A good bartender is an expert at reading social cues, and this, finally, is the most sophisticated motive compelling the most talented inventors. Any dingbat can train his stereo to mix a margarita; the real challenge to cocktail-roboticists, in the lab as at faculty parties, lies in negotiating the subtleties of human interaction. Take a look at the social-circuitry of JAMES, an anagram for an E.U. research collaboration, Joint Action for Multimodal Embodied Social Systems. They’re not even bothering with his training yet. He can’t even open a Coke. But, as explained in a recent paper titled “Automatic detection of service initiation signals used in bars,” he can read body language and discern the difference between a person who is standing at the bar because he wants a drink and one who is just standing there like a nimrod. The development of social intelligence is the core goal, and the researchers believe that the “bar scenario” represents a rich but modestly ambitious environment for testing it. “We picked a bar setting because it’s social but not too complicated,” Businessweek quoted Bielefeld University’s Jan de Ruiter, a cognitive scientist who has never run into an ex-girlfriend while out on a drinks date.
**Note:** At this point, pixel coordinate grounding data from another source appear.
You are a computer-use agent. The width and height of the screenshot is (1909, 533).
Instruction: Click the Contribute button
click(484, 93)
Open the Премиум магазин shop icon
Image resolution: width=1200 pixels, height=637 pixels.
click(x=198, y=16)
Flipping through a popular intro-to-robotics textbook, we discover a meaningful aside: “An improved version of the ELIZA program [which famously emulates a therapist] could be useful as part of the intelligence for a robot bartender, in that it would be able to listen and react to customers telling it their problems …” After reviewing decades of articles introducing robot bartenders, I am struck by the persistence of this genre trope. “Mechanized bartenders make poor listeners,” Popular Science lamented of an old German model. Likewise, Stephen Krause allowed that there was one thing the Comp-U-Bar could not do: “Listen to your troubles.” Again and again—in the language of the fourth estate as in the imagery of The Fifth Element—we receive an image of sad sack weeping into his beer, his feelings alien to the automaton.
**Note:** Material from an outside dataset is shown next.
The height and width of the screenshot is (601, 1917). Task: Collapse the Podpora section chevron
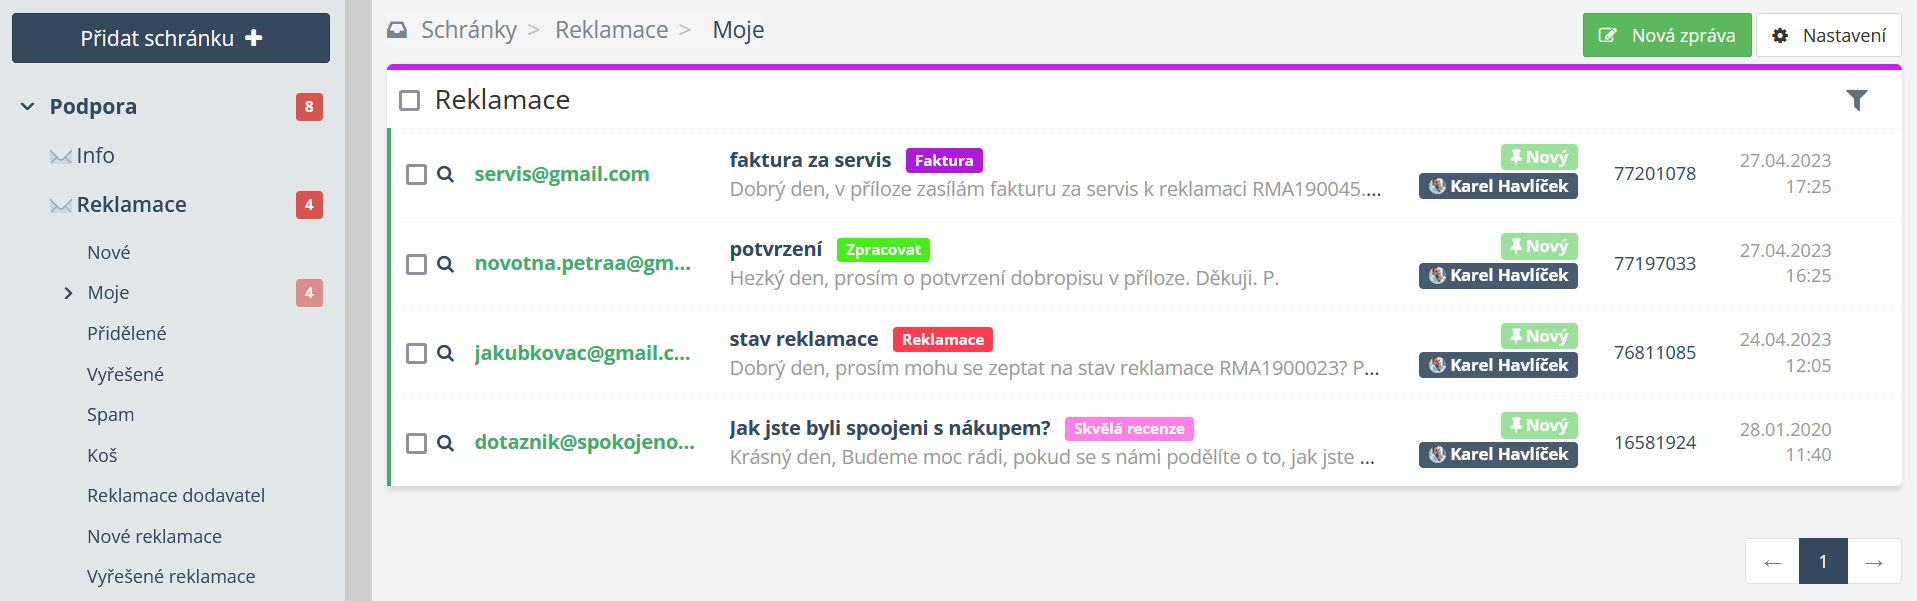pyautogui.click(x=28, y=106)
This stock scene of pathos exists, I think, to honor an idea rendered, most famously, by H.L. Mencken: “Bartenders, as a class, are probably the most adept practical psychologists on Earth.” But also the scene comforts those afflicted with human emotion. Yes, it acknowledges, a robot that makes Kamikaze shots is totally awesome. But how much awesomer it is to feel!—to feel sad or happy; to feel buzzed or clear-headed; to feel the pleasure of a passing interaction with a fellow sentient being making a drink just for you; to feel, above all, understood. The robot bartender won’t have truly arrived until scientists develop one than can capably fake empathy.

At that point, some people, terrified by what science has wrought, will feel that they need a drink. The appropriate cocktail for that strange occasion will be the Hemingway Daiquiri. Humanity will want to honor an idea Ernest crooned in 1935: “Modern life … is often a mechanical oppression and liquor is the only mechanical relief.”